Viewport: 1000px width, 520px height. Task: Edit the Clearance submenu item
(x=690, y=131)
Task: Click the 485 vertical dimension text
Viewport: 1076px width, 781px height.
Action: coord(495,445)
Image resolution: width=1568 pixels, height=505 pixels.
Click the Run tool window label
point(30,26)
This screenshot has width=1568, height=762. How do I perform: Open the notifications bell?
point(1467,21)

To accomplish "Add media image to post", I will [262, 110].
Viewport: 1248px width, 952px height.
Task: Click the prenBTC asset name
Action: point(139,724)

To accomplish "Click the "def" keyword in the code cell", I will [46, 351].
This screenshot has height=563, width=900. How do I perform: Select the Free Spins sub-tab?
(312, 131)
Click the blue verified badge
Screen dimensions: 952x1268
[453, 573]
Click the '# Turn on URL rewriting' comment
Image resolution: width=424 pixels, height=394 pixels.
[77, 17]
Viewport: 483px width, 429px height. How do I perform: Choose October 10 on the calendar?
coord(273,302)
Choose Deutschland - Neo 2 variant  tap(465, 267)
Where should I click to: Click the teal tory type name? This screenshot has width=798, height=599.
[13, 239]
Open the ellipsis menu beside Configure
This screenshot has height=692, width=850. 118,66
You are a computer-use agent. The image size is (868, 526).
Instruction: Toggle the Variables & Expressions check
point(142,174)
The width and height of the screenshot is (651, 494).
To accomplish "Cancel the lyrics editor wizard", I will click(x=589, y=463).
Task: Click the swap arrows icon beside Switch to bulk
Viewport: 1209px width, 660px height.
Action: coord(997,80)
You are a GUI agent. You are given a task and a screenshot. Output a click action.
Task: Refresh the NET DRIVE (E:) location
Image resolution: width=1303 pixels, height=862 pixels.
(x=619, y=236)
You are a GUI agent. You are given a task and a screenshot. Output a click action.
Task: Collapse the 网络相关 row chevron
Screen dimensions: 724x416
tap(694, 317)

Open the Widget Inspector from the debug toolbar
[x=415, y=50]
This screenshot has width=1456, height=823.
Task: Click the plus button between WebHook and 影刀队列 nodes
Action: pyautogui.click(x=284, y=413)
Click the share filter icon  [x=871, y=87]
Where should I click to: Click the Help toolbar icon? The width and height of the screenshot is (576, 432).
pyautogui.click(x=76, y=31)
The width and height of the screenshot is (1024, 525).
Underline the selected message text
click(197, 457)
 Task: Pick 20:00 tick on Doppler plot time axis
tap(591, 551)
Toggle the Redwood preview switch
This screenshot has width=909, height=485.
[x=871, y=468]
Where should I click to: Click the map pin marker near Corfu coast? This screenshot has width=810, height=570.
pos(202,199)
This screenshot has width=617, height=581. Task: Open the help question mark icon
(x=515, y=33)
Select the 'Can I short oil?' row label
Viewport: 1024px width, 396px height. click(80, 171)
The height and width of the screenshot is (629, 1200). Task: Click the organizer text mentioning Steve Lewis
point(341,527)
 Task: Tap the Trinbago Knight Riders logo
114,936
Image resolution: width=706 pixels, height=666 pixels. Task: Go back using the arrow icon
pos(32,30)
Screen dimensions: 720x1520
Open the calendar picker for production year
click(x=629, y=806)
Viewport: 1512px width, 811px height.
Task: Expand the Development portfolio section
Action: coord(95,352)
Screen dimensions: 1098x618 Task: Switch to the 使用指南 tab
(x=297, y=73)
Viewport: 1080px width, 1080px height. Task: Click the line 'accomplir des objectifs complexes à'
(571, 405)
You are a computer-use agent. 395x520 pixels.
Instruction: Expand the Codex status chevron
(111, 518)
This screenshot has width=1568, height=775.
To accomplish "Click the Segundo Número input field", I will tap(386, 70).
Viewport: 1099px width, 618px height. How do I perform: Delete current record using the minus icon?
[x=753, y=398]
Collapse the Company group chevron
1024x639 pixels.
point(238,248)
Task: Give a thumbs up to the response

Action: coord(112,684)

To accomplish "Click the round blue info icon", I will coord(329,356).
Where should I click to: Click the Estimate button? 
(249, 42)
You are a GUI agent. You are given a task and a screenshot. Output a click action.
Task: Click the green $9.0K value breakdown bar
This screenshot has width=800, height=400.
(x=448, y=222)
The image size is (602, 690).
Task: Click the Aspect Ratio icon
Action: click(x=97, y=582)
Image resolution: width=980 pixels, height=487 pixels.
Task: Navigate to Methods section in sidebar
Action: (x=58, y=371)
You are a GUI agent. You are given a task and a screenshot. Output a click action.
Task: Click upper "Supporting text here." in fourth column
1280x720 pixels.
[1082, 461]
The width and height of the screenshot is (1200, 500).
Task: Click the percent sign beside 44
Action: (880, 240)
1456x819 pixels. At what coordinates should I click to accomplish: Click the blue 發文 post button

------------------------------------------------

Please show, exactly as written, every line above that contains the word "computer".

◆ **The completed task**
You are a computer-use agent. The image size is (868, 526).
You are a computer-use agent. 395x520 pixels.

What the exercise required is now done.